== Provided passage ==
┄┄┄┄┄┄

Lolly Bowean is a program officer on the Creativity and Free Expression team focused on making grants in the US to support journalism and storytelling.

Prior to joining Ford in the winter of 2021, she managed the Media & Storytelling portfolio at the Field Foundation in Chicago.

Lolly has more than 20 years of experience as a journalist and writer contributing to a number of print publications, podcasts and television news programs. Most recently, she worked as a general assignment reporter at the Chicago Tribune for more than 15 years and had a particular focus on urban affairs, youth culture, housing, minority communities and government relations. She wrote primarily about Chicago’s unique African-American community and the development of the Obama Presidential Center.

During her tenure at the Chicago Tribune, she covered the death of Nelson Mandela; how violence was lived and experienced in troubled neighborhoods; and the 2008 election and inauguration of President Barack Obama; The election of Chicago’s first African-American woman mayor, Lori Lightfoot; Hurricanes Katrina and Rita; and the last gathering of the original Tuskegee Airmen.

┄┄┄┄┄┄

== Provided material ==
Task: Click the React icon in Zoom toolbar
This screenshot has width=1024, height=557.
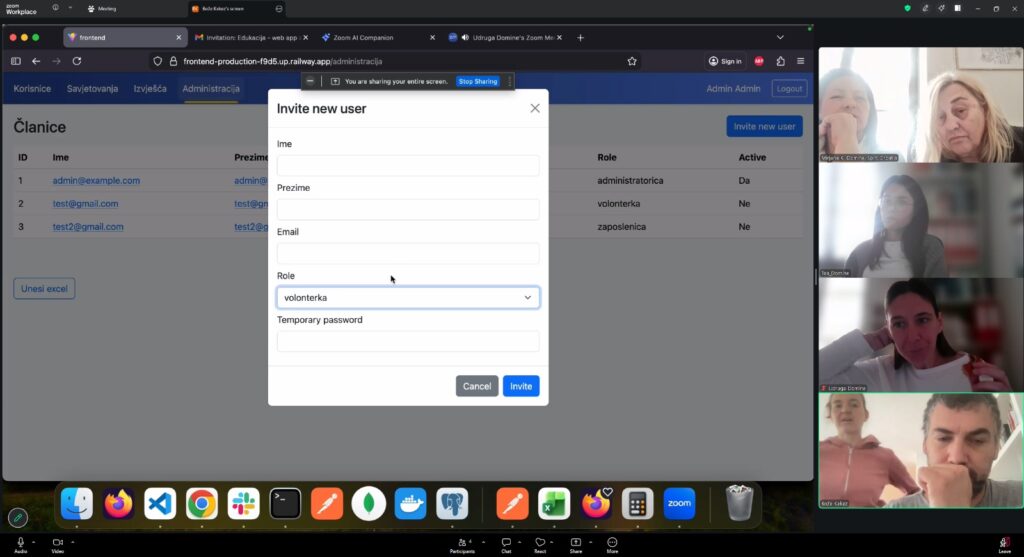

┄┄┄┄┄┄

== Problems to work on ==
#1 Answer these questions from the Lolly Bowean biography:
(a) Where did she manage the Media & Storytelling portfolio before joining Ford?
(b) For how long did she work as a general assignment reporter at the Chicago Tribune?
(c) Which hurricanes did she cover during her tenure at the Chicago Tribune?
#2 According to the Lolly Bowean biography, what areas were her particular focus as a general assignment reporter at the Chicago Tribune? List all of them.

== List of answers ==
#1
(a) At the Field Foundation in Chicago.
(b) For more than 15 years.
(c) Hurricanes Katrina and Rita.

#2
- Urban affairs
- Youth culture
- Housing
- Minority communities
- Government relations